Mother Nature sometimes in my eyes can be cruel. Such sweet little baby. But have to sadly admit she is wise. 

Will be thinking of you and Cassie. Hoping Cassie beats the odds and proves Mother Nature wrong. But if not, hoping Mother Nature makes up her mind fast for both of your sake.

K


----------



## melbaby80

*HappyFarmBunnies wrote: *


> Thank you for all of the kind words and support, everyone. This is truly difficult for me. I know it's part of the game when breeding, but I'm the type of girl who shoos spiders out of the house with a magazine and a gentle suggestion of "Why don't you go get some fresh air outside?"
> 
> Thank you for the links about the surviving peanuts. What I found most interesting was that both of them got to that point LARGELY without human intervention.
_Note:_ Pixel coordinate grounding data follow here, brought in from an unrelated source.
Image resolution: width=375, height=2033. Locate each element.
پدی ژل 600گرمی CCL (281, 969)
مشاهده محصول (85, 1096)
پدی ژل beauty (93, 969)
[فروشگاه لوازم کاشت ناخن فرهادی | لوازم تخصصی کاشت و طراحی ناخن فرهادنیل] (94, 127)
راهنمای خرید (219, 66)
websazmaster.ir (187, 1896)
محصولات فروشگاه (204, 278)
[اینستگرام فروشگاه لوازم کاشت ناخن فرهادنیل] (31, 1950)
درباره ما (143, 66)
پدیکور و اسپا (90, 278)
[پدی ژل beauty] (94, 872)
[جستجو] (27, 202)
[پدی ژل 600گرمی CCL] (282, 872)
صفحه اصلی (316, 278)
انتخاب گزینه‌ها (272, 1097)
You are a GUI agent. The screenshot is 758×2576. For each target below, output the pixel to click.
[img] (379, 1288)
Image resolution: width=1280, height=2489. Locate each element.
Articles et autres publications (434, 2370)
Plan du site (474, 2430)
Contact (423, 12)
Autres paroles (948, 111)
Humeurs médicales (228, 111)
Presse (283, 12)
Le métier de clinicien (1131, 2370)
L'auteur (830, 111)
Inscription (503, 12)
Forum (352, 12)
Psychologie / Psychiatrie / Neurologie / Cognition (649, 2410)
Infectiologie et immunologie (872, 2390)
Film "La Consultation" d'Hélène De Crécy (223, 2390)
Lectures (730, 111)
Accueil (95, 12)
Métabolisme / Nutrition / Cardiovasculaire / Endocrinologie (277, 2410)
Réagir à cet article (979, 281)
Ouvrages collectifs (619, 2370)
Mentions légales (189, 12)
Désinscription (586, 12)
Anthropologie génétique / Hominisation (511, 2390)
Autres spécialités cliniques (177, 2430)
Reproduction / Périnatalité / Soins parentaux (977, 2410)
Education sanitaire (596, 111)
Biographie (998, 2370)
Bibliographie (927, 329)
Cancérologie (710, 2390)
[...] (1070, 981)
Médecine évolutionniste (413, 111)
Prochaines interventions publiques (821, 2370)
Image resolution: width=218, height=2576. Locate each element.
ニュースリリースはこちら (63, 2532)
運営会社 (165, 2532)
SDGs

That makes me believe that nature allowed them to have a better shot.
> 
> For what it's worth, Cassie does not appear to be in any pain or unhappiness; she just looks exactly the same as she did on Day 2 as she does today on Day 7. (What's more painful, for both of us, is the drop-by-painstaking-drop feedings twice a day, with her often breathing in the milk and choking and me agonizing...)
> 
> Yesterday I decided to listen to the little voice of painful reality in my head and not feed her. When I checked on her last night, she was wiggling around and her belly looked to be full, surprisingly.
> 
> So, thank you all. Blessed be, sweet little Cassie. I will let Mother Nature do what she will, as she often knows best. I'll keep all of you posted. Thank you.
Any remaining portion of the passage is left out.